Fig. 6: Long-term rescue of retinal function in Cnga1^-/- mice after gene augmentation therapy.

A Representative scotopic (dark-adapted) ERG waveforms in response to a series of flashes from wild-type (left), untreated Cnga1^-/- (middle), and treated Cnga1^-/- mice (right) at 9 months of age. B Quantification of a-wave amplitudes of untreated and treated Cnga1^-/- mice at 9 months of age. Mean ± SEM. **P < 0.01; two-way ANOVA with Šídák’s multiple comparisons. P values are 0.008 at 0, 0.002 at 0.5, and 0.0034 at 1 light intensities. C Quantification of scotopic b-wave amplitudes of untreated and treated Cnga1^-/- mice at 9 months of age. Mean ± SEM. *P < 0.05, **P < 0.01, ***P < 0.001; two-way ANOVA with Šídák’s multiple comparisons.

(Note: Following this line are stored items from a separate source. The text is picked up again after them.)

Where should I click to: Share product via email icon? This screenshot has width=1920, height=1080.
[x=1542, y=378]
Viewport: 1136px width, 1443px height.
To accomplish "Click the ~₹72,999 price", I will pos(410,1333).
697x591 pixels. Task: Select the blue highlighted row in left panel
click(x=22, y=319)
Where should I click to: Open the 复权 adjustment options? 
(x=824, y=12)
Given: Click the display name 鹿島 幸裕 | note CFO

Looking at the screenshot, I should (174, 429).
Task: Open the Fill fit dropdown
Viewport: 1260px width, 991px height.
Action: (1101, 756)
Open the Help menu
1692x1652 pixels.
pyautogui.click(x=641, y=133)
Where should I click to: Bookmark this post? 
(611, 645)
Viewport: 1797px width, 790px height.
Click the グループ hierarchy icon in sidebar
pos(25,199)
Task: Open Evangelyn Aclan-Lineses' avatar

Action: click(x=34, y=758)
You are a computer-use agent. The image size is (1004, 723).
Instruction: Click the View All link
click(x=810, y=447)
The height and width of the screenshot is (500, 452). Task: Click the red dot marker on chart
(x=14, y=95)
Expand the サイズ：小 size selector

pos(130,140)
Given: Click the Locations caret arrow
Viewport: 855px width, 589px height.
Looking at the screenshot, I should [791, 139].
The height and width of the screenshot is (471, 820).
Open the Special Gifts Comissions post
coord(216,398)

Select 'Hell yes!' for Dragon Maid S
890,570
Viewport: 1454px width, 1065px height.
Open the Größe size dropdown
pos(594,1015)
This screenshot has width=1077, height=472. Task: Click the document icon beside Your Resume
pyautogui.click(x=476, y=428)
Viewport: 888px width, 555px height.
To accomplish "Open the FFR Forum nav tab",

P values are 0.0208 at −1.5, 0.0067 at −1, 0.0017 at −0.5, 0.0003 at 0, and <0.0001 at higher light intensities. The numbers of eyes were as follows: treated Cnga1^-/-, n = 10; untreated Cnga1^-/-, n = 4. D Representative photopic (light-adapted) ERG waveforms in response to a series of flashes from wild-type (left), untreated Cnga1^-/- (middle), and treated Cnga1^-/- mice (right) at 9 months of age. E Quantification of photopic b-wave amplitudes of untreated and treated Cnga1^-/- mice at 9 months of age. Mean ± SEM. ***P < 0.001; two-way ANOVA with Šídák’s multiple comparisons. P values are 0.0807 at −1, 0.0567 at 0, and <0.0001 at higher light intensities.